What you need to do: Rewrite the entries below, swapping each "pressure label" for "pressure reading" and leaving everything else unchanged.

Dataset excerpt:
□ □ □ □
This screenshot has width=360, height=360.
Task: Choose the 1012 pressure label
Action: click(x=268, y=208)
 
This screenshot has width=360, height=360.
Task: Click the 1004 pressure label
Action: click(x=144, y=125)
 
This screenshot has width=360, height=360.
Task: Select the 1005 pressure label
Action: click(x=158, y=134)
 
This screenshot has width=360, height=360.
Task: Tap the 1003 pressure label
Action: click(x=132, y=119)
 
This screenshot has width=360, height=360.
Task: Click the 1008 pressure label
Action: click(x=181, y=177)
□ □ □ □
Task result:
This screenshot has width=360, height=360.
Task: Choose the 1012 pressure reading
Action: click(x=268, y=208)
 
This screenshot has width=360, height=360.
Task: Click the 1004 pressure reading
Action: click(x=144, y=125)
 
This screenshot has width=360, height=360.
Task: Select the 1005 pressure reading
Action: click(x=158, y=134)
 
This screenshot has width=360, height=360.
Task: Tap the 1003 pressure reading
Action: click(x=132, y=119)
 
This screenshot has width=360, height=360.
Task: Click the 1008 pressure reading
Action: click(x=181, y=177)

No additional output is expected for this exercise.